Collaborative Humanities Initiative

Directed by Amanda Anderson, Director of the Cogut Institute for the Humanities and Andrew W. Mellon Professor of Humanities and English

The Collaborative Humanities Initiative promotes collaborative practices that transform modes of research, teaching, and learning in the humanities and across disciplines. Through dedicated events and courses, the initiative fosters an expanded sense of intellectual community for scholars and students dedicated to thinking together across disciplines, frameworks, and locations.

As part of the Collaborative Humanities Initiative, the Cogut Institute supports the development of new collaborative undergraduate courses across disciplines, divisions, and schools. In the spirit of Brown’s open curriculum, the Doctoral Certificate in Collaborative Humanities promotes forms of inquiry that adapt the resources of different disciplines to defined areas of research or specific research problems. Specially designed collaborative seminars and undergraduate collaborative courses explore long-standing problems and questions as well as more timely and urgent issues. These programs offer students the opportunity to practice and further develop their collaborative skills.

In both its content and structure, the Collaborative Humanities Initiative resonates with Brown University’s emphasis on collaborative, cross-disciplinary, and interdisciplinary approaches to research and teaching. It advances the important ways in which the humanities contribute to understanding and meeting the core challenges facing society and the world.

Collaborative Humanities Labs

Collaborative humanities labs catalyze research on topics that will benefit from combining distinct disciplinary methods to produce new and/or integrative knowledge. The labs provide an opportunity for pairs of Brown faculty members to develop and put into action robust interdisciplinary teaching, programming, and publication plans.

In the Curriculum

The institute enriches Brown’s curriculum with new research-based, team-taught courses. The doctoral certificate in collaborative humanities promotes forms of cross-disciplinary and community oriented work toward the most challenging questions facing humanities research today.
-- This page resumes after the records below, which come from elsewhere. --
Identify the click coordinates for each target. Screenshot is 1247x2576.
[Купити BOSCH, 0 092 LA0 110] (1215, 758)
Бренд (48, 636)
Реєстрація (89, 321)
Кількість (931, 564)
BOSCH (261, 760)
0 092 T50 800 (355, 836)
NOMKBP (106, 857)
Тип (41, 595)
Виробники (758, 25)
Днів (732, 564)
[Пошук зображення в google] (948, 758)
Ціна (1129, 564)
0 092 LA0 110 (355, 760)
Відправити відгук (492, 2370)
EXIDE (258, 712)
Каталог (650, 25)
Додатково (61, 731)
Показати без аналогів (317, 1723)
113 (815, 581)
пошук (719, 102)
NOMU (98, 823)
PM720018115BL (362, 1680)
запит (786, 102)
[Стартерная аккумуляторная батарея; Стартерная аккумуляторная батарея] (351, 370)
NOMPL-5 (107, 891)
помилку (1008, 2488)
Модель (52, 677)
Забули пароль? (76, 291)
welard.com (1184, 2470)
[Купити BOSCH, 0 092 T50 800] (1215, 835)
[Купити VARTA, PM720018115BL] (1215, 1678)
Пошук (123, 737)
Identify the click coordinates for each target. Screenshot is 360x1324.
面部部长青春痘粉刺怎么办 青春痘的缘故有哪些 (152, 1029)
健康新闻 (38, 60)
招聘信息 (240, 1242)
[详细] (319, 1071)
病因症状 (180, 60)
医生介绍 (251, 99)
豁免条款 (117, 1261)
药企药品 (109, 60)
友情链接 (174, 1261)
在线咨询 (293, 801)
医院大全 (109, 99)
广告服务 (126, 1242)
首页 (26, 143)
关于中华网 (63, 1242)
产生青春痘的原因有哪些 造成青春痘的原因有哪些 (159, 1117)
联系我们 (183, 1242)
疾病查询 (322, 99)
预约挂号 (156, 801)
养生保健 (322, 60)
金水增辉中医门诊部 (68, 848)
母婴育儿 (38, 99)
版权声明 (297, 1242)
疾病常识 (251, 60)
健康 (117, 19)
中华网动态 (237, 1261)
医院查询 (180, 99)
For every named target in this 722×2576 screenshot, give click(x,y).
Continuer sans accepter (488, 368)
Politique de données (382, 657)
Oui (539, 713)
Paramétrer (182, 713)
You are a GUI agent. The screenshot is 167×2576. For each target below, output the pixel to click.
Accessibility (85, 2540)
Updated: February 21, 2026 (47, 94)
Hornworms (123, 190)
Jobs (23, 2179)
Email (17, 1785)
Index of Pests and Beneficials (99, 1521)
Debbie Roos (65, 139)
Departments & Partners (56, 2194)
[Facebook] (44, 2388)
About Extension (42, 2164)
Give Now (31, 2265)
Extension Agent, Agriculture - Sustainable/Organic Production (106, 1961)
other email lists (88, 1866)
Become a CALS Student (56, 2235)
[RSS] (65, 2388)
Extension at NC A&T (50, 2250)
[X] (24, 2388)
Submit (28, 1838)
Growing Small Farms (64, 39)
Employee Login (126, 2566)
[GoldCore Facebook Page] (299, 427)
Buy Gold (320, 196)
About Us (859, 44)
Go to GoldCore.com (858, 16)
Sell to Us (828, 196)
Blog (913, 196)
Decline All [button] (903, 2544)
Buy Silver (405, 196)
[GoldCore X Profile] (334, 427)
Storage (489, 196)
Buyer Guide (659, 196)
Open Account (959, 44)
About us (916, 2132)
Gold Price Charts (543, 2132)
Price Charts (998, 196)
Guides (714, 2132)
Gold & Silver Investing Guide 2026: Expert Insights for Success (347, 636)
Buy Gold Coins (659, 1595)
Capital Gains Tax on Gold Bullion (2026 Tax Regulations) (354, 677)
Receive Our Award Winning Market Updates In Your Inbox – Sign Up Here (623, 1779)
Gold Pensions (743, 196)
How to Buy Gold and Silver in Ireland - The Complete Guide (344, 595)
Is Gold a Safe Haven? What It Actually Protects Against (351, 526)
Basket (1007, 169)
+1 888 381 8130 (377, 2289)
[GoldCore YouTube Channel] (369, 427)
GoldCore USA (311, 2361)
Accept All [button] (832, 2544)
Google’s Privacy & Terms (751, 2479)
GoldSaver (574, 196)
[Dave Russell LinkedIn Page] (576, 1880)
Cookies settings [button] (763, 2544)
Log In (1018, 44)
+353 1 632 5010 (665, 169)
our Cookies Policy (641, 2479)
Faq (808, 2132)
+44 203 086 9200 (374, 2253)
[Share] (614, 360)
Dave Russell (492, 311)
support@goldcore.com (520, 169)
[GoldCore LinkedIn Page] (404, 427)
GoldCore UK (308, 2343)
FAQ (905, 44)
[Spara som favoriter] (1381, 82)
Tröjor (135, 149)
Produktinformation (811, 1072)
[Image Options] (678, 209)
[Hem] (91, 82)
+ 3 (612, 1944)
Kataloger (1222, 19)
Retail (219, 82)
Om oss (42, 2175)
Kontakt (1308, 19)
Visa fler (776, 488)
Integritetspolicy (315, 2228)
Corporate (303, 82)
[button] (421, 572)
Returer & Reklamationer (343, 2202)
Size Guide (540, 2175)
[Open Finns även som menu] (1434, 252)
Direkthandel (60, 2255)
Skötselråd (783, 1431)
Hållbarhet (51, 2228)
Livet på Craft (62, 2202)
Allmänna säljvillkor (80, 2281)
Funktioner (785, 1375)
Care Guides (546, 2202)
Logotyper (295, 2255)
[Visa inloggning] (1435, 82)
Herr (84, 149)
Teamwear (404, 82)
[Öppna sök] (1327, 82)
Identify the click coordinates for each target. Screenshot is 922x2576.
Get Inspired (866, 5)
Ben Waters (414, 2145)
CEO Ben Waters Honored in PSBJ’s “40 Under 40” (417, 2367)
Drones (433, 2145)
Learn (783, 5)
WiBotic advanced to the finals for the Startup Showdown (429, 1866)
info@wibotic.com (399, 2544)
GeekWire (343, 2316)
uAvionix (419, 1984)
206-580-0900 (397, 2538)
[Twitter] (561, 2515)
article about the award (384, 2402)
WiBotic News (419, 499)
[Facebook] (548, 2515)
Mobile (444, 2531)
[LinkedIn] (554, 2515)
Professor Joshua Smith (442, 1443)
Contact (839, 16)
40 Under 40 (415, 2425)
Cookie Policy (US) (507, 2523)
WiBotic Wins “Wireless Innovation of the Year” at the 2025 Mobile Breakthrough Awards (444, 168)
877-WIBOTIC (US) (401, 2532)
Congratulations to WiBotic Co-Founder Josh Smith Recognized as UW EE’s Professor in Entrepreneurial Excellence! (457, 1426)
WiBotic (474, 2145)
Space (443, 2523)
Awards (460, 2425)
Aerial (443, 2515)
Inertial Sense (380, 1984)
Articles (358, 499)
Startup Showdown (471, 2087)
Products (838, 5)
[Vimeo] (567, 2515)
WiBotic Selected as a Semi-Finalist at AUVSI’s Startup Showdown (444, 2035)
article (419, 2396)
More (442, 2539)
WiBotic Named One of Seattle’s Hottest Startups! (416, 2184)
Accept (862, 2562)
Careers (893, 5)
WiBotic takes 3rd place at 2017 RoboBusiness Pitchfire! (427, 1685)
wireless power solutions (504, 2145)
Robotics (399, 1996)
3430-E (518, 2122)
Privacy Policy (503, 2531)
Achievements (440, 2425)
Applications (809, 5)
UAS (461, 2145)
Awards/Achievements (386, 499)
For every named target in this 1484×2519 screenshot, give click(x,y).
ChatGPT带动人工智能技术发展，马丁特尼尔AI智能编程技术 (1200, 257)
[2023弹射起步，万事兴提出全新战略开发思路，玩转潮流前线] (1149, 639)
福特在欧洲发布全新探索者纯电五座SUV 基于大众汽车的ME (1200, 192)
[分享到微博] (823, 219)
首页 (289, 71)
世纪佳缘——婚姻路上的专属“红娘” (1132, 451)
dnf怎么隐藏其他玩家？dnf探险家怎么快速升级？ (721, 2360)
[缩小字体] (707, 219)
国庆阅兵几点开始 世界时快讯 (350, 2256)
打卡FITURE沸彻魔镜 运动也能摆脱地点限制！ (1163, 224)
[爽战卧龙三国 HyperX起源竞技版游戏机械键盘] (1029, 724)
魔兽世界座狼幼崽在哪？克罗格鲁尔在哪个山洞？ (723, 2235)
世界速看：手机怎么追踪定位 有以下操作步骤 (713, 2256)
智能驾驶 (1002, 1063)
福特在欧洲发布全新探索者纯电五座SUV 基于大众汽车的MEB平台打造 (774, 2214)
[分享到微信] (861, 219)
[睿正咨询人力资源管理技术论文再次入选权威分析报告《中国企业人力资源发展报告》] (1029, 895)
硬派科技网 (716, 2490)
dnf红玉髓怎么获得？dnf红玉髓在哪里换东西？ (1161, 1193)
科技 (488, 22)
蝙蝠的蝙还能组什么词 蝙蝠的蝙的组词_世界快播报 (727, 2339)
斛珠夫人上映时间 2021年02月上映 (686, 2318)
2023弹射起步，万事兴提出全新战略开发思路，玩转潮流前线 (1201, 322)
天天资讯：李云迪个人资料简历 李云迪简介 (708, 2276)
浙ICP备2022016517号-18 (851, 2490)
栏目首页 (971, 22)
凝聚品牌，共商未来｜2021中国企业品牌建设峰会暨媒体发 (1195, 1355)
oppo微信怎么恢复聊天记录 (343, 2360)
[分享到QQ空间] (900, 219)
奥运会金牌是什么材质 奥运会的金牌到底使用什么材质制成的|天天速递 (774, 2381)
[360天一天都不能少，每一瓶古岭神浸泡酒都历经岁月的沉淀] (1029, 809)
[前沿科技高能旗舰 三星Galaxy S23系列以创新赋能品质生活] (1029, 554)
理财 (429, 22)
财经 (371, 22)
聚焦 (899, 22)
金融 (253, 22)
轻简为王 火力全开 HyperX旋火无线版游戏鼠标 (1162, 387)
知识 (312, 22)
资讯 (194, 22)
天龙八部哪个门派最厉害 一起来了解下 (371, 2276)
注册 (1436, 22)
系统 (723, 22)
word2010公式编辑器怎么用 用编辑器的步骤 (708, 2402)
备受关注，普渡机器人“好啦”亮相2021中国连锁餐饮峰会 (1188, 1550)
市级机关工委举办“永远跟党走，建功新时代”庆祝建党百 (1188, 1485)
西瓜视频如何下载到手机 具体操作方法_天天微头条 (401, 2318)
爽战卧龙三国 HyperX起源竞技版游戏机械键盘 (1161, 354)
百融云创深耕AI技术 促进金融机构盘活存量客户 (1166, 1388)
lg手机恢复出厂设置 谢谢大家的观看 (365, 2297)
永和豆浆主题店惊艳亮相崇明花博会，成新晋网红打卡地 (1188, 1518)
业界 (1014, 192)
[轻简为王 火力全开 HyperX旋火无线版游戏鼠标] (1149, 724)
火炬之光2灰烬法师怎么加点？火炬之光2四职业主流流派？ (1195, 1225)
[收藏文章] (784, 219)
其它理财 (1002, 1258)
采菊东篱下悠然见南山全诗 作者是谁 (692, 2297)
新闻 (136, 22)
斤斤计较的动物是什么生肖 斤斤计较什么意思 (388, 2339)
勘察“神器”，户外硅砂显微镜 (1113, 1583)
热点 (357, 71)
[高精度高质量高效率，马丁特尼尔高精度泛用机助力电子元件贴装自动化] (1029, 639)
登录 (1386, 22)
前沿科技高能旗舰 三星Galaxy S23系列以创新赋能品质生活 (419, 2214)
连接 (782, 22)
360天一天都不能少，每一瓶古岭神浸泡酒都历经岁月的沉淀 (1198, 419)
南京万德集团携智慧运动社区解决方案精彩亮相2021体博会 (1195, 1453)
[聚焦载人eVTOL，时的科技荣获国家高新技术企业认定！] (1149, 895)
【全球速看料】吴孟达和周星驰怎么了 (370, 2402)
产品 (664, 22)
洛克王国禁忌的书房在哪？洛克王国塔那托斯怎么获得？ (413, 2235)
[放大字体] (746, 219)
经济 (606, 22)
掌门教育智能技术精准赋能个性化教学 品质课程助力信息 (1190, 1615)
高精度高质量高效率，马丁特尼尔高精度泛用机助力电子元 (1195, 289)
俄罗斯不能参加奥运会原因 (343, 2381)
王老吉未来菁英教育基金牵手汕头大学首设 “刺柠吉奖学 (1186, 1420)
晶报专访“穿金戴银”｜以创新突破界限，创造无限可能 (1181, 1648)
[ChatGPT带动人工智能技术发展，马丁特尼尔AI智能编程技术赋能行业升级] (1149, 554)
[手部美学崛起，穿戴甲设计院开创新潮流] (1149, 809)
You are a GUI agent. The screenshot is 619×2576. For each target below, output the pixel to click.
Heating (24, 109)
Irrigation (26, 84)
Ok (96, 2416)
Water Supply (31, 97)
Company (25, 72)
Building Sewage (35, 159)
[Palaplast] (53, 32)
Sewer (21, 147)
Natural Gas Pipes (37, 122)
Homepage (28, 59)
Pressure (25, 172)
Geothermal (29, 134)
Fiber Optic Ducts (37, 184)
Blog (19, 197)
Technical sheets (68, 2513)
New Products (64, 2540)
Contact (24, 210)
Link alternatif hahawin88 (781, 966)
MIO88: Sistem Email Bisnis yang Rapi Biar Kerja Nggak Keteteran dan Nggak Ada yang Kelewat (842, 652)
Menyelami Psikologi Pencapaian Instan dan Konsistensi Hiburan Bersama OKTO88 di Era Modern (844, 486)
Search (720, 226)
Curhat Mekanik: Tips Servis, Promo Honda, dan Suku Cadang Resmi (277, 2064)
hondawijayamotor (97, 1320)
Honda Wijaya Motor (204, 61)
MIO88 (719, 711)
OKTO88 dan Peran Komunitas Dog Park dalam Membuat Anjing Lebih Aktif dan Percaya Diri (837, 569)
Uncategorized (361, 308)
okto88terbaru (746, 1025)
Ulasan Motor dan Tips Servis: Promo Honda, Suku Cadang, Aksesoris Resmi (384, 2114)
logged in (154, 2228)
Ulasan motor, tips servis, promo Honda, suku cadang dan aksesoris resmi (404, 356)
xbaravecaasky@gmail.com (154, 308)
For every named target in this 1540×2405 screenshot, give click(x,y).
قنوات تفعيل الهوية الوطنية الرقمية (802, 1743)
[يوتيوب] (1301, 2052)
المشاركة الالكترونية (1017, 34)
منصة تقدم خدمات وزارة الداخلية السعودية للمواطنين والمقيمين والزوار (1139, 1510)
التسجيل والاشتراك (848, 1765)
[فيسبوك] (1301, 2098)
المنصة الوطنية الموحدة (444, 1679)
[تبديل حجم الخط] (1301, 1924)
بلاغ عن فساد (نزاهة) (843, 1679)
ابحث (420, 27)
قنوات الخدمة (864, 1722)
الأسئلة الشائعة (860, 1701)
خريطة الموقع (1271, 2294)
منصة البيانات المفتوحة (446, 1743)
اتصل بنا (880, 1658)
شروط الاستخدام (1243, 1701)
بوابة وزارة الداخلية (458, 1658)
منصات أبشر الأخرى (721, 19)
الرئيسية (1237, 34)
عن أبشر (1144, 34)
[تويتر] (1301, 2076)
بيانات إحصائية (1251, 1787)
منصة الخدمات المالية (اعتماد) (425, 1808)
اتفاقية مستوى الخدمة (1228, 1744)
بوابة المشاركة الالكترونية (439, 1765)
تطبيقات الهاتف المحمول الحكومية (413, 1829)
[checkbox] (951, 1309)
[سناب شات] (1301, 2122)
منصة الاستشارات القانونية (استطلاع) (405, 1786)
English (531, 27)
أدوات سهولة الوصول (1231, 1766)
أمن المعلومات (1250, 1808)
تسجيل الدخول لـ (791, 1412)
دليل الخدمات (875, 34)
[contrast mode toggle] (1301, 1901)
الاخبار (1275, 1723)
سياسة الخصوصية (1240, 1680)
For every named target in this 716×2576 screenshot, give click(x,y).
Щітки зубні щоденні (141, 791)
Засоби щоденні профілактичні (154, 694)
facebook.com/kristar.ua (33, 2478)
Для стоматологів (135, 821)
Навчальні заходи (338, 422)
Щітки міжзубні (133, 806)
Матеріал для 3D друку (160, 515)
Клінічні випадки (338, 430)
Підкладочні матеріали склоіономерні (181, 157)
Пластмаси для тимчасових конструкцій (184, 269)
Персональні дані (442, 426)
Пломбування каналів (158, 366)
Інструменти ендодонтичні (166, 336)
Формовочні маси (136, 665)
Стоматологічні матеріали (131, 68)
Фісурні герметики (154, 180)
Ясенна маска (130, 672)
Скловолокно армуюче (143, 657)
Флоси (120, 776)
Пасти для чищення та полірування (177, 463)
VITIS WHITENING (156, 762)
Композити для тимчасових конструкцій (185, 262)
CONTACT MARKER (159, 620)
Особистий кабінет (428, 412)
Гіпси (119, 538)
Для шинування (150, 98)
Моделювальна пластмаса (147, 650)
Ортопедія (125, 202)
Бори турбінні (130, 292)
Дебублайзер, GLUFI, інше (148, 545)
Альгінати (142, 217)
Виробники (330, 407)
Events and seminars foster an expanded sense of intellectual community for scholars and students dedicated to thinking together across disciplines, frameworks, and locations.

Cogut Collaborative Humanities Fellowship

The fellowship supports doctoral students at any stage of their pursuit of the doctoral certificate in collaborative humanities.
Doctoral students hold the fellowship in the third, fourth, or fifth year of their Ph.D. program and at any stage of their pursuit of the doctoral certificate.